Quando Valentino Rossi è arrivato in Yamaha, Carlos Checa era già da un po’ in quel box, in sella a una moto che, a detta di chiunque, non voleva saperne di andare forte e mai ci sarebbe andata. Ora DAZN ha affidato proprio a Checa il racconto di quei giorni: “Eravamo come addormentati, chiusi nella certezza che tanto le Honda erano imbattibili. Quando è arrivato Vale c’ha suonato la sveglia a tutti”.

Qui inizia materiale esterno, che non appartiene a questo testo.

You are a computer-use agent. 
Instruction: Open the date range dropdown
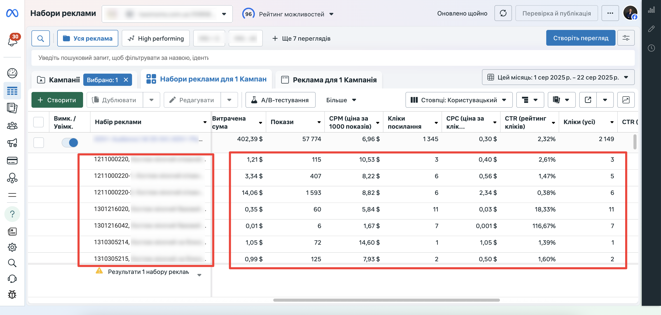[x=558, y=77]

Una sorta di iniezione di fiducia che è arrivata in un momento difficile e che aveva la faccia di un pilota al massimo della sua carriera, che aveva accettato di vestire i colori della Yamaha con l’unico obiettivo di vincere ancora tanto. “Per me è stata una lezione di vita – ha aggiunto Checa - e la verità è che con Vale mi sono sempre trovato molto bene. Era una persona molto trasparente, lui è quello che si vede. Era molto competitivo, aveva enormi capacità e, soprattutto, una capacità mentale di gestione che faceva impressione. Penso che sia un ragazzo diverso da tutti e, nonostante questo, traspariva in lui una gran voglia di imparare, di sapere sempre di più, di studiare ogni dettaglio”.

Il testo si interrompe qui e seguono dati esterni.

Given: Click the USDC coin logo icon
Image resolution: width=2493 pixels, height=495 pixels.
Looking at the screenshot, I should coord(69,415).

Un modo di fare, quello di Valentino Rossi, che alla fine è diventato contagioso, con Checa che ha raccontato di aver lavorato il doppio per sviluppare una moto che comunque, in quel momento lì, aveva ancora qualche problema. “Abbiamo lavorato molto con la moto – ha spiegato - credo che abbiamo fatto un lavoro brutale con quella Yamaha, ma la soddisfazione è che l'anno dopo hanno fatto una nuova moto e sono dovuti tornare a quella vecchia, che è quella che avevano lasciato indietro, perché s’era rivelata di gran lunga migliore. Sono cose che quando fai il pilota valgono come una vittoria".
Aneddoti di una vita passata nelle corse, con Checa che ai microfoni di DAZN ha raccontato pure il momento peggiore della sua carriera: il pazzesco incidente di Donington del 1998. “Se c’è stata una volta che ho pregato nella mia vita è stata quella volta lì – ha detto quasi con un filo di commozione - Non riuscivo a respirare e sentivo che il mio corpo era paralizzato. Non potevo fare niente e sentivo solo di essere nelle mani di tutta quella gente che mi stava intorno. Ho cominciato a pregare. Quelli sono stati i miei momenti più difficili. Dimentichi tutto e pensi solo a poter tornare a camminare, anche perché per tornare a farlo c’è voluto tempo e è stata durissima. Ero così incasinato che non riuscivo nemmeno a scoreggiare. Poi, per fortuna, sono potuto tornare, oltre che a camminare, anche a correre. Correre è la cosa che ancora oggi mi piace di più, che sia in macchina o in moto. Voglio tornare a fare la Dakar, ma non voglio andarci per partecipare: io voglio essere nelle condizioni di vincere”.